I was stage II 2.8 cm tumor in the tail section of pancreas
, no metastases, 1 out of 24 lymph nodes tested that was "infected" with the cancer. My CA19-9 prior to surgery was 91. I have KRASG12 -D gene; no BRCA gene, and a "variant of unknown significance" (Exon40) on ATM gene and pathogenic variants on TP53 (has to do with repairing damaged DNA). A few months (3) after my partial pancreatectomy and spleenectomy, my antigen was very low (6,7,8,6), and then recently has risen to 29 where lab standard upper limit is at 34. I'm testing again later this week as it seems to be rising very quickly now. My dr. has a PET scan and ctDNA testing for me ordered now, which I will get, but from other comments on this thread it seems like a MRI would be more or at least as useful. Wondering wondering my oncologist has not ordered one for me, but I will certainly ask her if it's a good recommendation at least for me.
I misread something you wrote, so I've deleted my reply.
I hope your next test results are good.
Hi, What was your experience with the oral chemo?
I am not a medical professional, but during my sister's battle with pancan I read thousands of threads on how pancan is generally treated.
My sister had 12 cycles of F (CHemoTherapy - CHT) followed by five weeks of chemo augmented radiation (conventionally fractionated ChemoRadiation Therapy - CRT).
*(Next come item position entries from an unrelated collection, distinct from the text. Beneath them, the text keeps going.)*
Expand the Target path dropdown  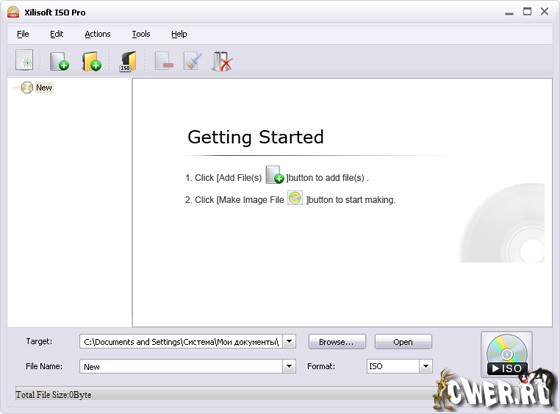pyautogui.click(x=289, y=341)
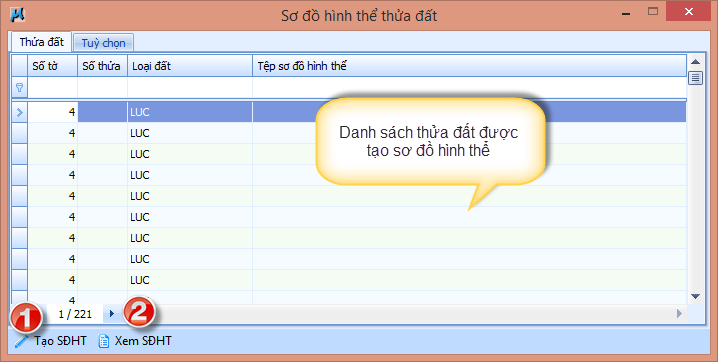Select the Thửa đất tab
Screen dimensions: 718x362
click(x=41, y=42)
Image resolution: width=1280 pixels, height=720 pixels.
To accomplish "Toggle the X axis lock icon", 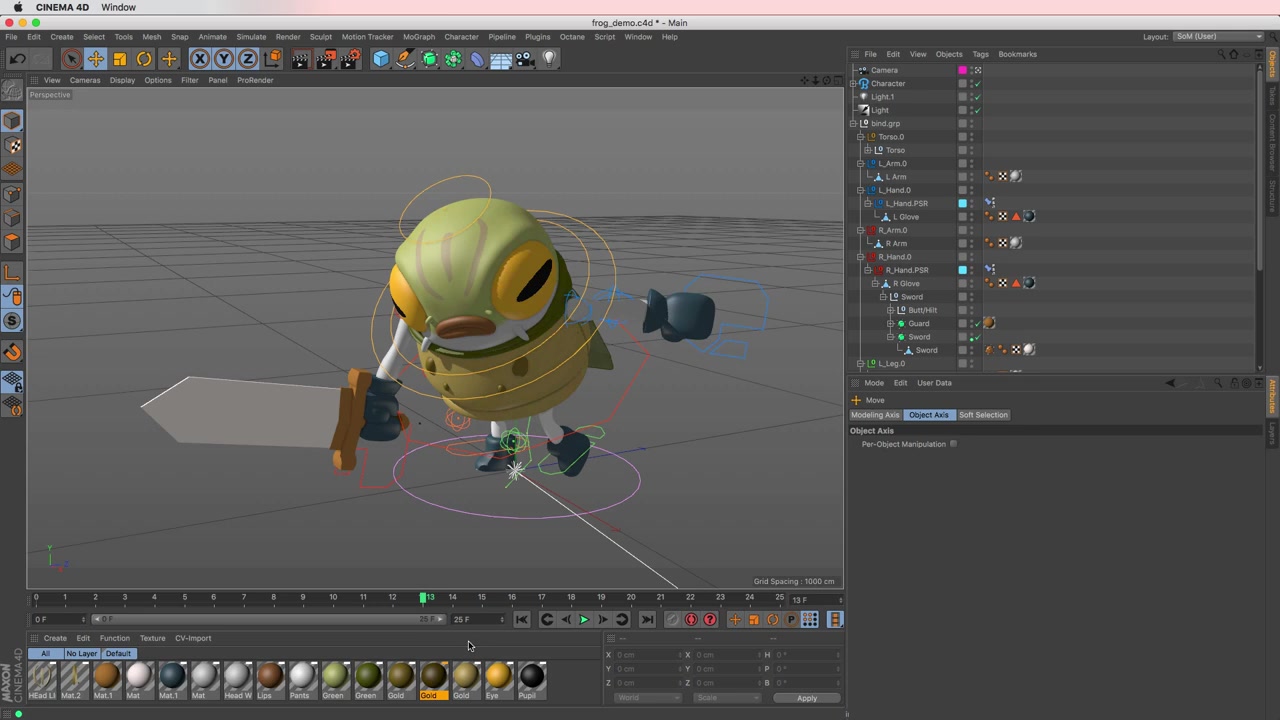I will [x=199, y=58].
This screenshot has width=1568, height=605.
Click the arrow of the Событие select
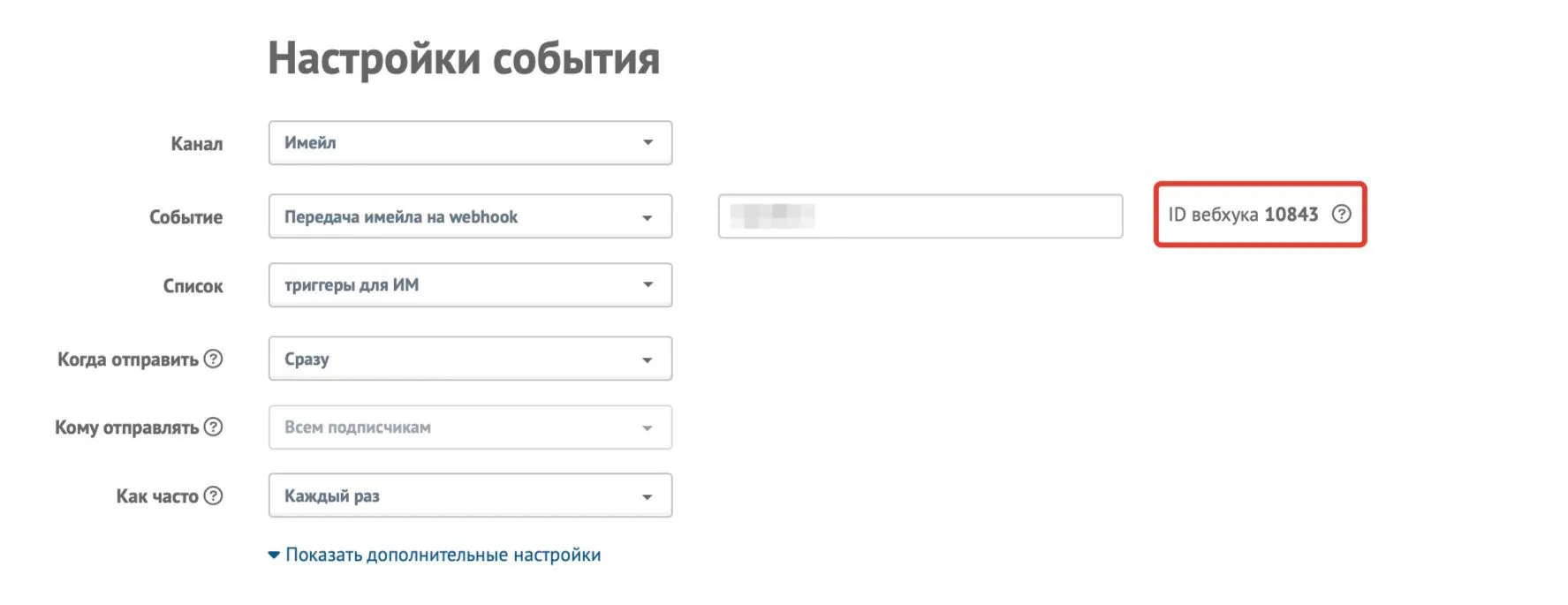[x=648, y=217]

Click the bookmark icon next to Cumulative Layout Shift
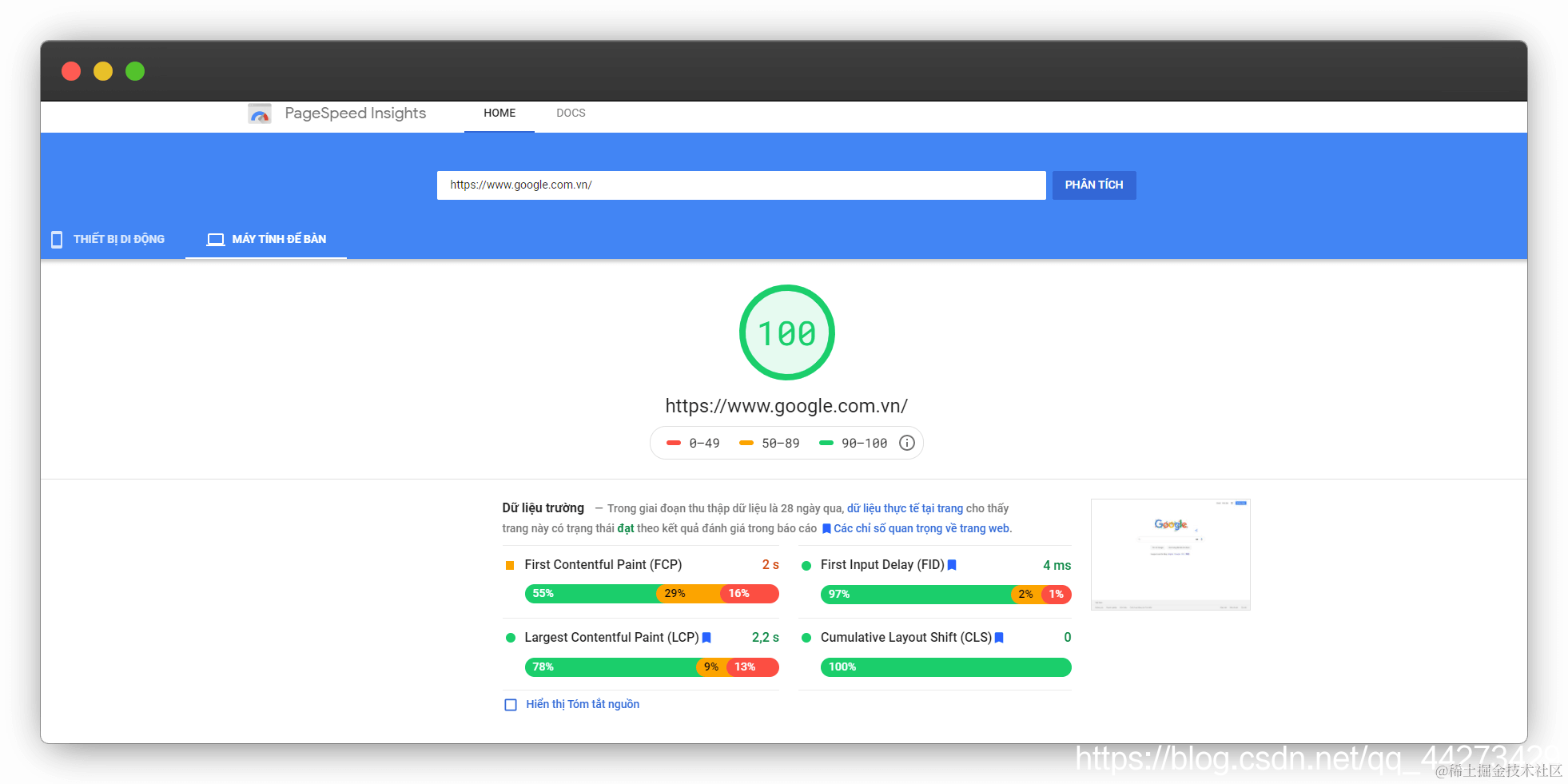(999, 638)
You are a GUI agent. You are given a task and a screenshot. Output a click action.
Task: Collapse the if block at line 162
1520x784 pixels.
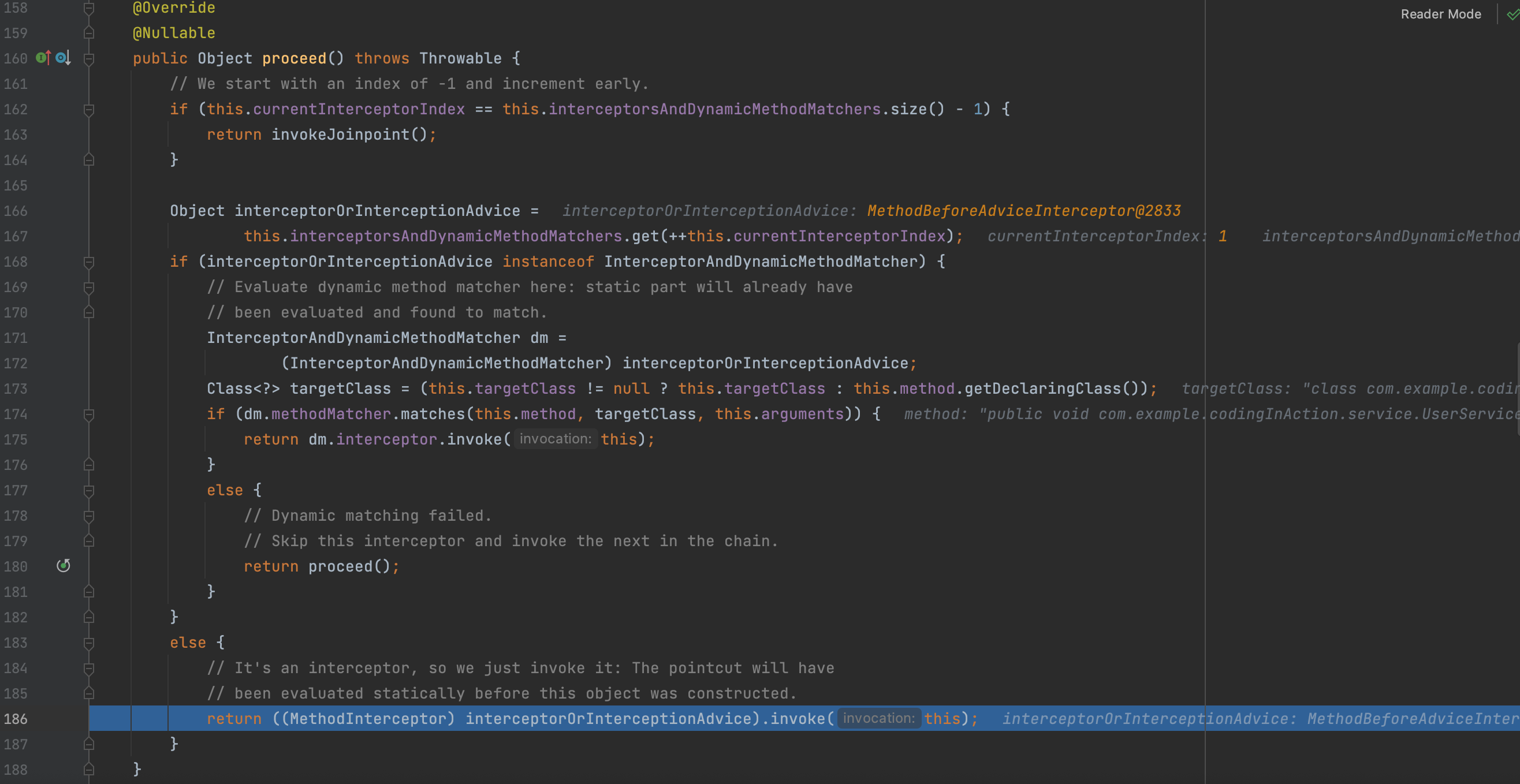click(89, 109)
Thank you for well wishes. I got the ctDNA test yesterday, and also, to my surprise the oncologist ordered antigen testing at the same time (my primary gave me an order this week for Thursday which is when I was planning on repeating it). I didn't receive any info on results from the oncologist, but my endocrinologist shared the info with me and my antigen is now at 72! What my husband and I are amazed at is that my exponential increases are very closely matching those of omus1omus23. I like the idea of a total pancreatectomy. I'm not sure about chemo since my cancer coming back so quickly after completing chemo. I do still have my port, but this is only due to the fact that I called my oncologist after the first abrupt rise in CA19-9 and told the team I wanted to cancel its removal, and they just said "that's fine".
If anyone knows of a good oncologist in southern California, please give me some names! I actually live in Orange County.